* Selected extract
The Warwickshire County Board of the Gaelic Athletic Association (GAA) (or Warwickshire GAA) is one of the county boards outside Ireland, and is responsible for Gaelic games in Warwickshire. The county board is also responsible for the Warwickshire county teams.
Warwickshire have won the Lory Meagher Cup two times. The first victory was in 2013 beating Longford in the hurling final on 8 June 2013 at Croke Park, 2-16 to 0-10. The second in 2017 beating Leitrim on the 10 June 2017 at Croke Park, 0-17 to 0-11. 
Warwickshire again beat Longford to win the Allianz NHL Div 3B hurling final on 4 April 2015 in Ratoath, Meath. Final score: Warwickshire 1-15, Longford 2-10.

Club roll of honour

Hurling

Clubs 

Clubs contest the Warwickshire Senior Hurling Championship.

County team 

In 2005 Warwickshire fielded a hurling team in the Nicky Rackard Cup for the first time. The team was quite successful in 2006, winning one game against Monaghan and losing to Longford and narrowly to Derry who won the competition. In 2007 Warwickshire played in the Leinster Junior Shield and Nicky Rackard Cup ending a good year for the county with wins against Leitrim and Cavan.

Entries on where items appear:
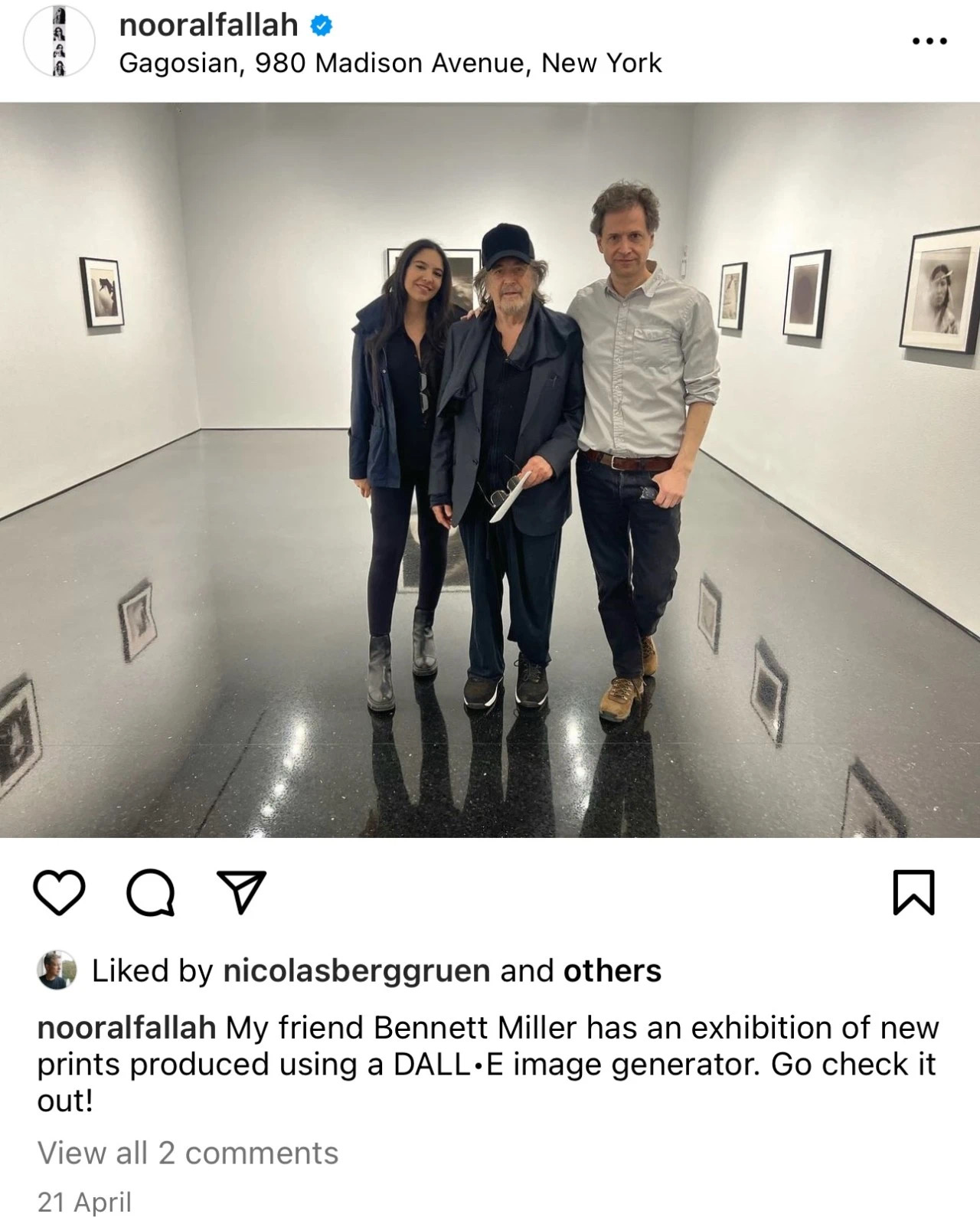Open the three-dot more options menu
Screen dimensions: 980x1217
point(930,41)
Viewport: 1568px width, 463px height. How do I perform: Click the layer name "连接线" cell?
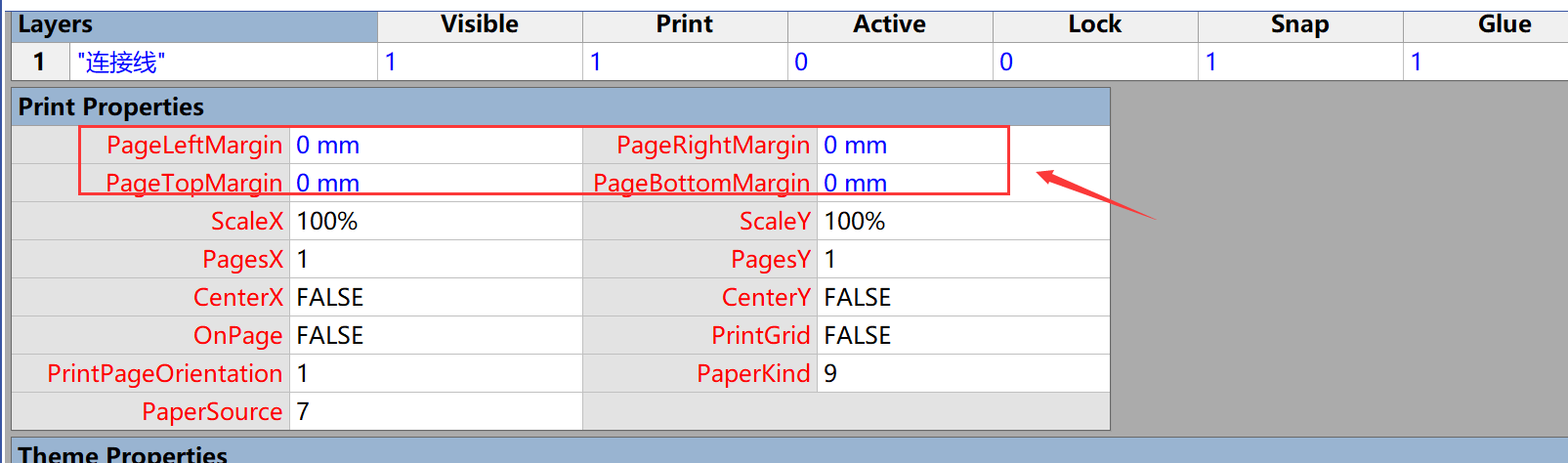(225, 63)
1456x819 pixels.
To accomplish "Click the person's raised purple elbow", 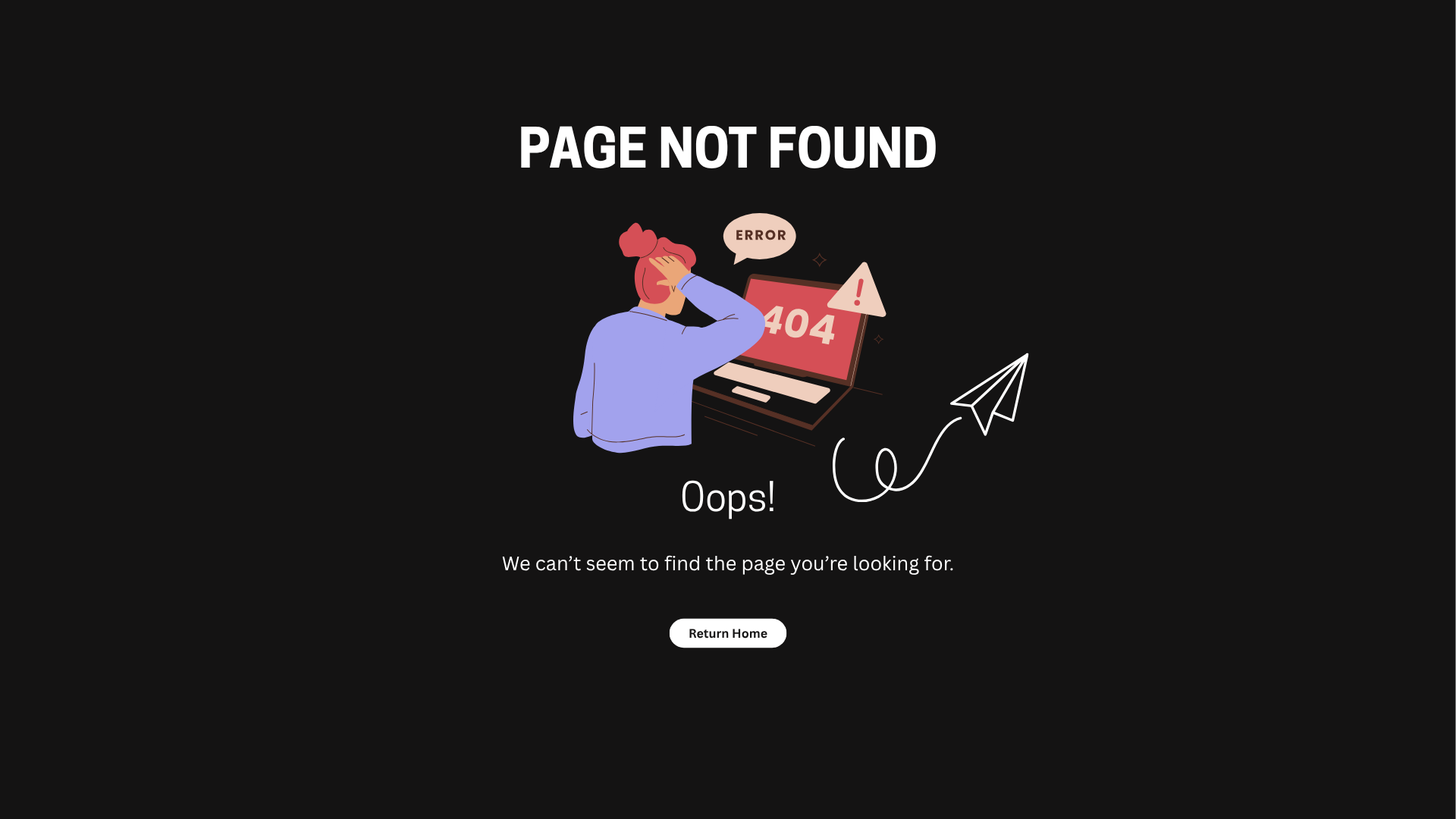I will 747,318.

* Aim of the task
Pick up the piece on Warwickshire GAA where it stops and keep writing it.

* Written response
In 1970 Warwickshire lost the All-Ireland Intermediate Hurling final to Antrim. Tony Joyce (Antrim) scored probably the most important goal in Warwickshire's history v Monaghan in 2006 to secure their biggest win in the history of the county. Eamon Mahoney is still the most successful manager in the county's history. Warwickshire won their last Provincial All-Britain Championship in 2006 beating Gloucestershire, London en route to beating Scotland in the final.  As a result, they faced Roscommon at Pairc Na h'Éireann on Friday 14 July 2006 when they were soundly beaten.  The Warwickshire squad was:  Dave Tierney, Ian Dooley, Eamonn Hanlon, Michael Hayden, Joseph Dowling (Sean McDermotts), Gavin Farrell, Bobby Scully, Damian Cassidy, David Cunningham, Paul Houston, Michael Hegarty, Kieran Boyle, Eamonn Fallon, Joe Bergin, Brian Higgins, Mel Guinan (Roger Casements), James O'Hara, Alan Armstrong (St. Barnabas), Brian Cuffe, Mark Ryan (Four Masters), Neil Corrigan, Johnny Connaire, Tommy Mooney, Paul Troupe(Various), Mark McLoughlin, Steve McGeer(Various), Peter Healy (John Mitchels).

Honours
Hurling

All-Ireland Junior Hurling Championships: 3
 1968, 1969, 1973
Lory Meagher Cups: 2
 2013, 2017
National Hurling League Division 3A: 1
 2018
National Hurling League Division 3B: 1
 2015

Football

All-Britain Junior Football Championships: 5
 1968, 1969, 1973, 2006, 2021

Schools
Warwickshire Schools GAA Board was originally set up in September 2000. It has grown at a very healthy rate such that as of May 2007 WSGAA now work in partnership with 28 primary schools, 15 Secondary schools, 2 HE/FE Colleges and 5 local GAA clubs and in total an estimated 2385 young people.

The aims of the WSGAA include competition by their elite team in the All-Ireland underage championships. This initiative is a remarkable departure from the traditional way in which British GAA clubs have been organised.

Headquarters
Páirc na hÉireann is the name of the headquarters of Gaelic games in the Birmingham area and more specifically within the remit of the Warwickshire County Board. It is located on the east side of the city close to the Birmingham International Airport.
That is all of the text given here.